Are there are any sales staff who are selling more of that miracle drug than their peers? Turns out there were two saleswomen selling twenty times more. What on earth were they doing differently?

Powerful stuff. We don't always approach a problem in that way.

For example what is the normal advice on how to improve as a racing sailor? Find your weaknesses and then find ways to work on them and eliminate them. It's what Eric Twiname teaches in his classic book Sail, Race and Win. Just the opposite of Find the Bright Spots.

So, I thought, how can I apply this principle to my disappointing performance at the recent Laser Masters World Championships in England? Should I analyze how to deal with my general unfitness, and overall wimpiness, not to mention also being a crap sailor? No, no, no. That's the old way. That's focusing on the weaknesses, the supposed causes of the problem. Where are the bright spots?

Ummm. The beer in England was good.

Hmmm. Not very helpful.

What about my previous performances at Laser Masters Worlds? Did I do much better in one year than all the others? That would be a bright spot.

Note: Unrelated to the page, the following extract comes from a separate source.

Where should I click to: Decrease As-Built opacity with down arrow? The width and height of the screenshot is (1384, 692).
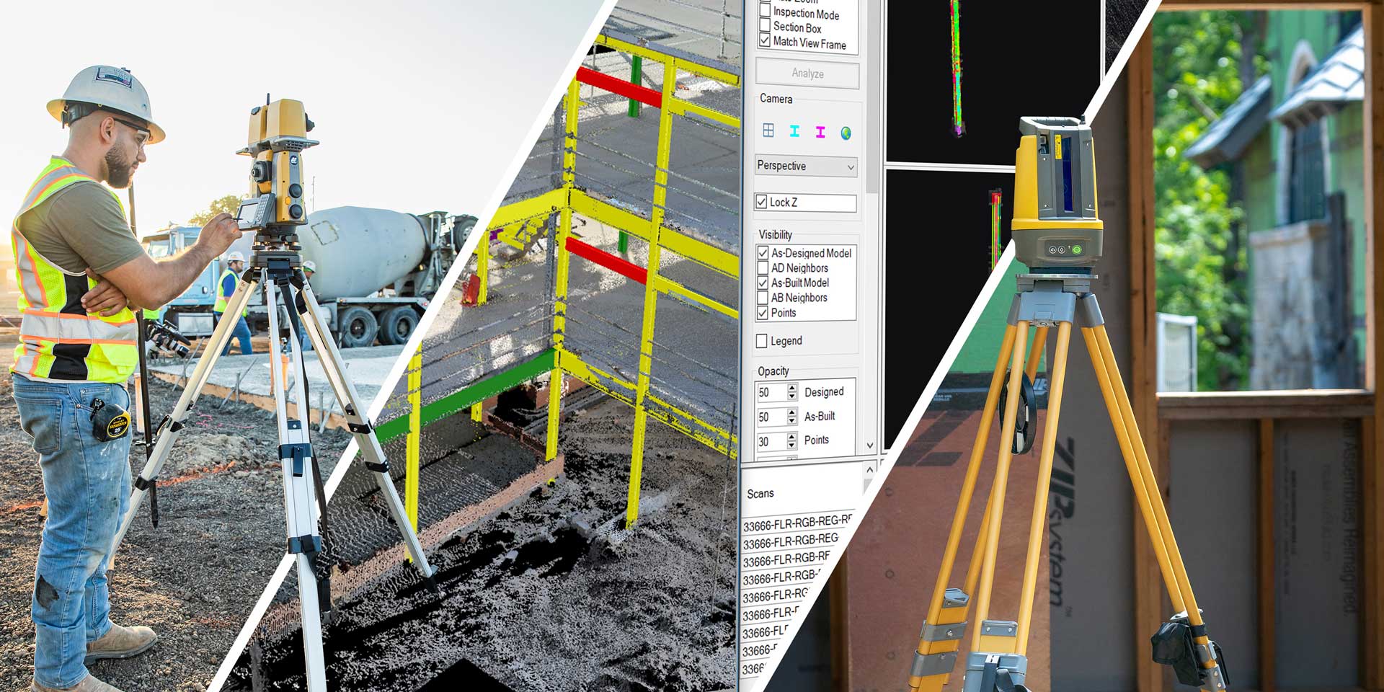[792, 421]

As it happens there was one such year. 2007. The Masters Worlds at Roses in Spain. I finished in the top half of the fleet instead of thrashing around with the tail-enders like I usually do. As I wrote in Semi-Respectable Mediocrity I just felt right from the first day that I had better boat speed than most of my opposition. Definitely a "bright spot".

So what was different about my preparation for the Worlds in 2007?

I moved house? Not likely to be the cause. In any case I'm not moving house every year just to do well in sailing regattas.

I ran a marathon in April? Hmmm. May have been a factor. But that was five months before the Worlds and I didn't run much during that summer, so I suspect that any residual fitness advantage had worn off by September.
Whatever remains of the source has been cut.